Tom Cuthbert, president of Click Forensics, said the fact that Yahoo was creating a vice president position devoted to advertising system quality signals that the company is taking the issue of click fraud seriously.
"We believe Yahoo is taking a more honest approach than the others in talking about the scale of the problem," he said. "Advertisers can draw a conclusion by looking at the tracking to their site and looking at invoices. But there is still a big disparity between clicks that are bad and should not be paid for, and what advertisers are paying."
Last month, Google said it would give advertisers more information on how much they are saving by filtering out fraudulent clicks, and allow them to block specific Internet Protocol addresses from receiving the ads. That move is designed to stop rivals from using click fraud to eat through a competitor's advertising budget and to prevent them from bidding on the ad's keyword for the purpose of using it in their own ads.
Both Google and Yahoo have settled click fraud class-action lawsuits and they are working with the Interactive Advertising Bureau and others to establish guidelines for quantifying click fraud. A hearing on a challenge to the settlement in Yahoo's click fraud lawsuit is scheduled for Monday, Davis said. The judge has already given preliminary approval to the settlement and Yahoo expects it will be granted final approval.
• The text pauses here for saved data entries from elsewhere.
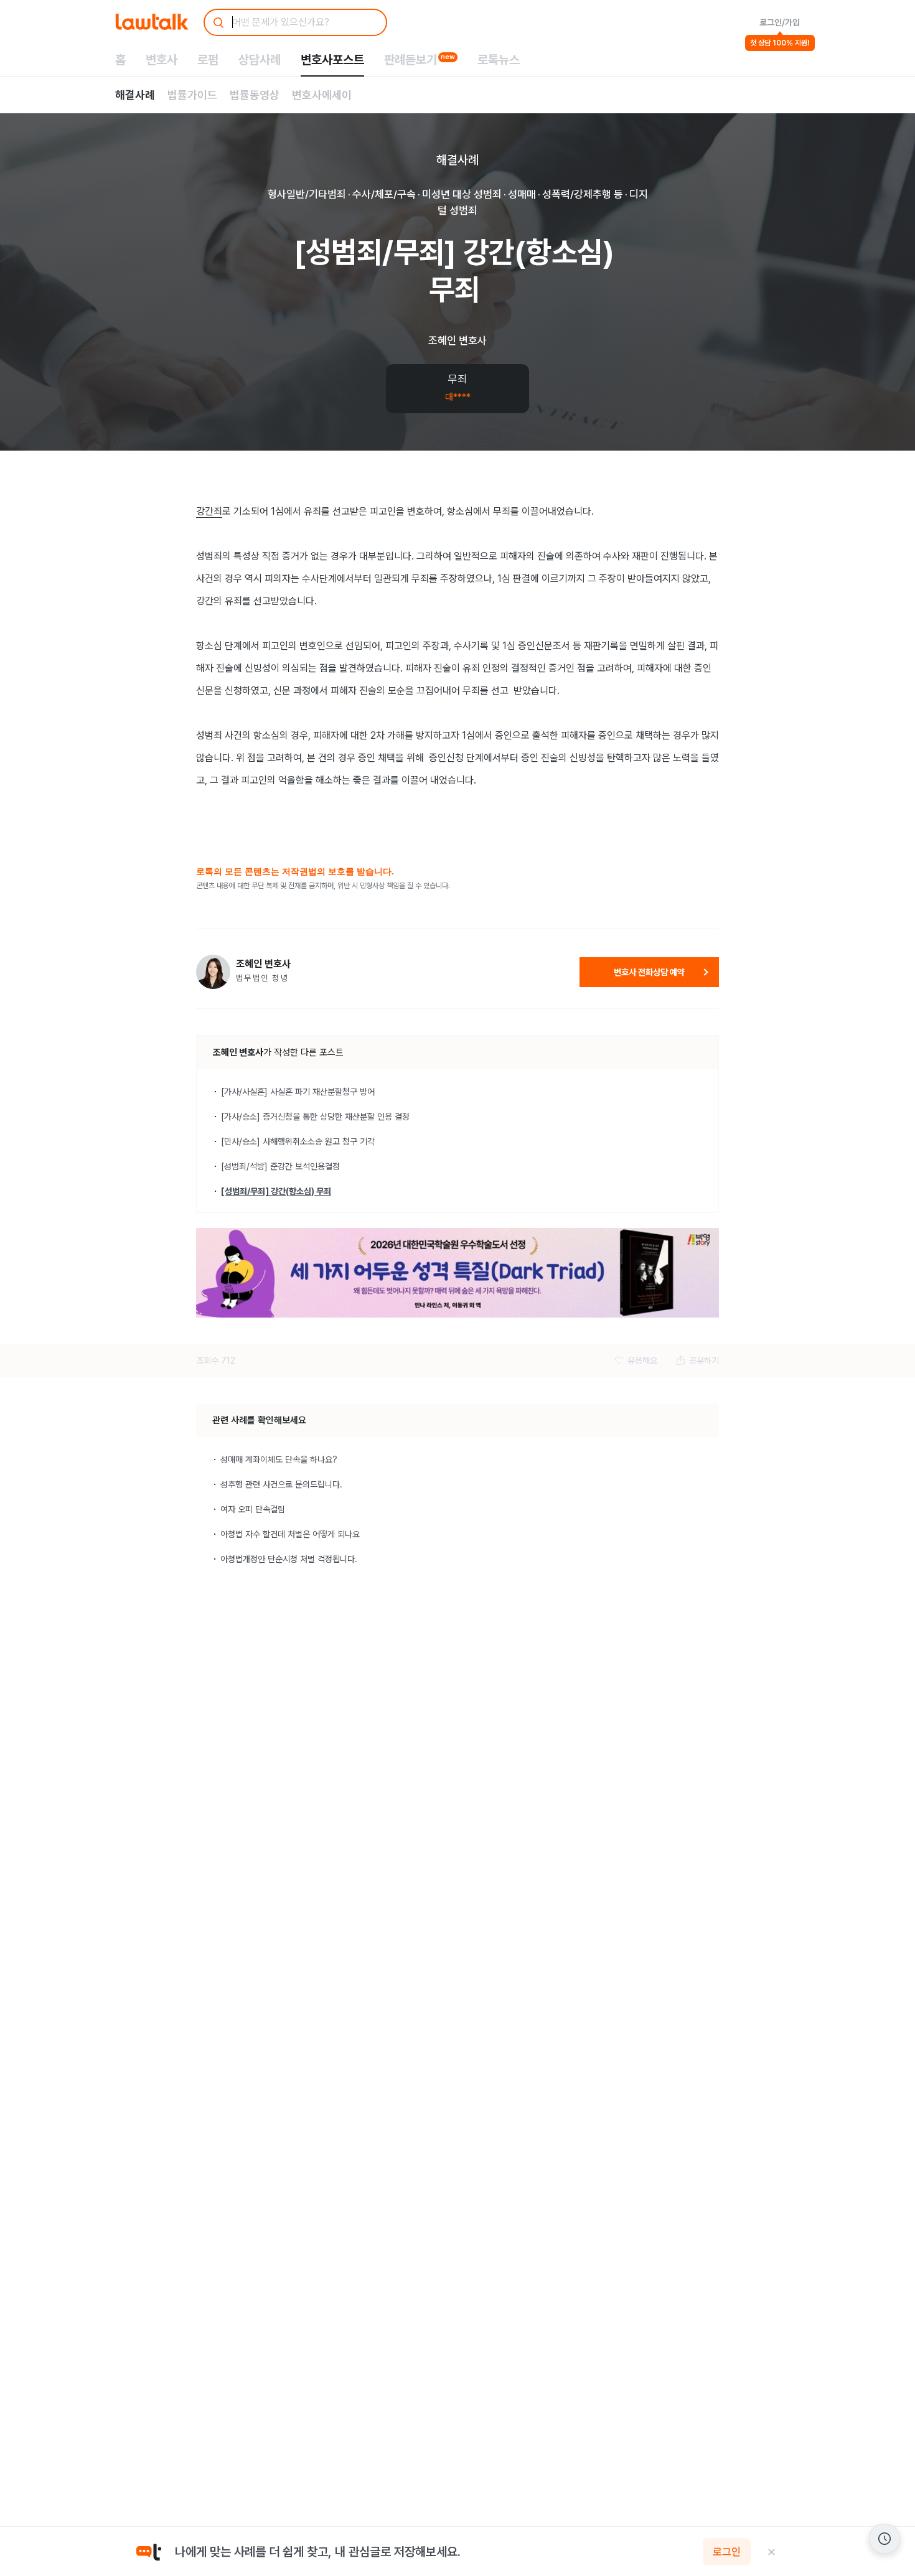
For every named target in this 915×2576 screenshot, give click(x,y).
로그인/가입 (779, 22)
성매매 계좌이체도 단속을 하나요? (278, 1459)
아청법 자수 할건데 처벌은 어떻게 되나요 (290, 1534)
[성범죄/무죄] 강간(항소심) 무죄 (276, 1191)
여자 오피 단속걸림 (252, 1509)
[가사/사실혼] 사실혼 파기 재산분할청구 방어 (298, 1092)
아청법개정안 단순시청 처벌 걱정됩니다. (288, 1559)
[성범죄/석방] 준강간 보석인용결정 (280, 1166)
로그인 (727, 2552)
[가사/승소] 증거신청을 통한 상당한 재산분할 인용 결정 (315, 1117)
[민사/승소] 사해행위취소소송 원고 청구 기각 (298, 1141)
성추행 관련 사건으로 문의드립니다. (281, 1484)
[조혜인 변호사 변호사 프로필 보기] (213, 972)
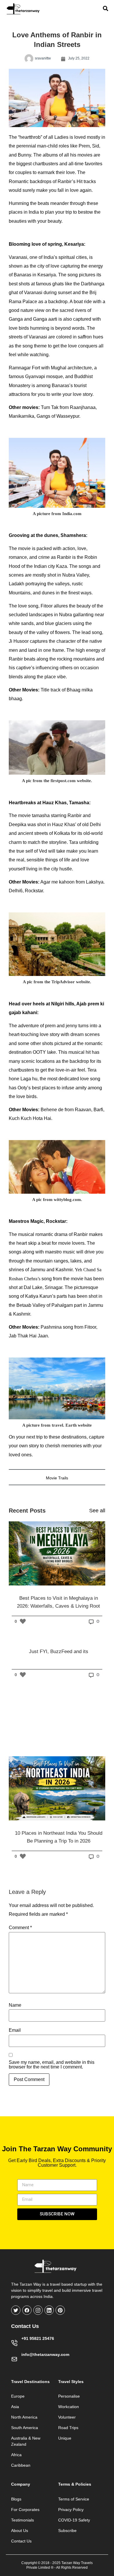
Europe (18, 2396)
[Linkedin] (49, 2310)
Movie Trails (57, 1478)
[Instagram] (38, 2310)
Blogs (16, 2499)
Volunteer (67, 2417)
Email (15, 2030)
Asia (15, 2406)
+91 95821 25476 (37, 2338)
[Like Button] (22, 1621)
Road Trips (68, 2427)
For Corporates (25, 2509)
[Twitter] (15, 2310)
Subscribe (67, 2530)
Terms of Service (73, 2499)
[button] (57, 473)
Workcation (68, 2406)
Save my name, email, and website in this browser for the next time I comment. (51, 2064)
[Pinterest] (60, 2310)
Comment (20, 1927)
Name (15, 2005)
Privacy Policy (71, 2509)
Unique (64, 2438)
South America (24, 2427)
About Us (19, 2530)
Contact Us (21, 2541)
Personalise (69, 2396)
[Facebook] (27, 2310)
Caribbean (20, 2465)
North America (24, 2417)
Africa (16, 2454)
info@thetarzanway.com (45, 2354)
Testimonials (22, 2520)
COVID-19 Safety (74, 2520)
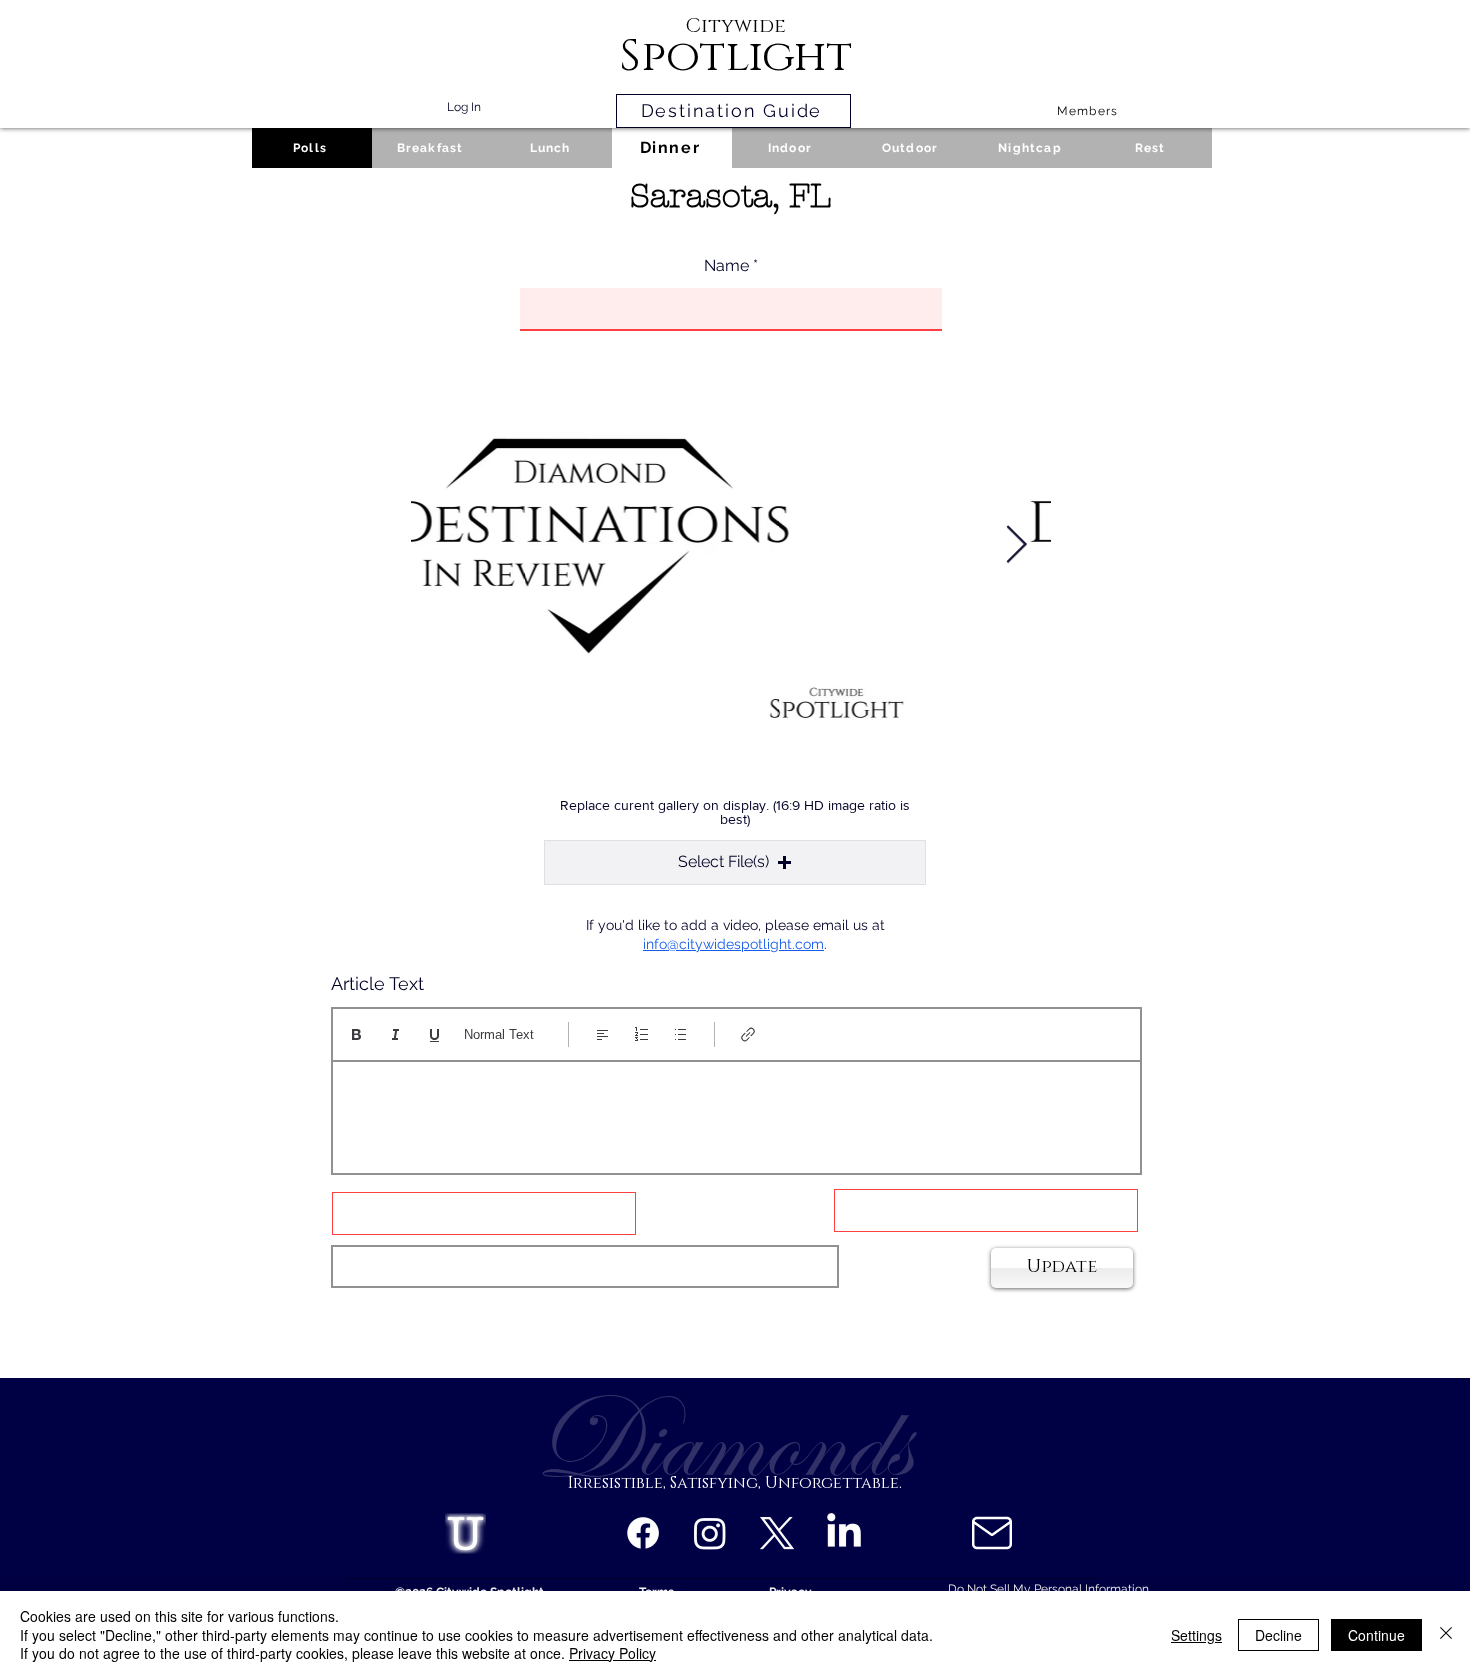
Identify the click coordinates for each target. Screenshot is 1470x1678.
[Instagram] (710, 1533)
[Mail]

Reducing click fraud will boost Yahoo's efforts at marketing its new advertising system, dubbed Panama, which went live in October. The system offers features that are designed to make it more competitive with Google's more popular AdWords system. One major change, which mirrors AdWords, is that Panama determines the order of ads on things like relevancy and clickability and not just the advertiser's bid price.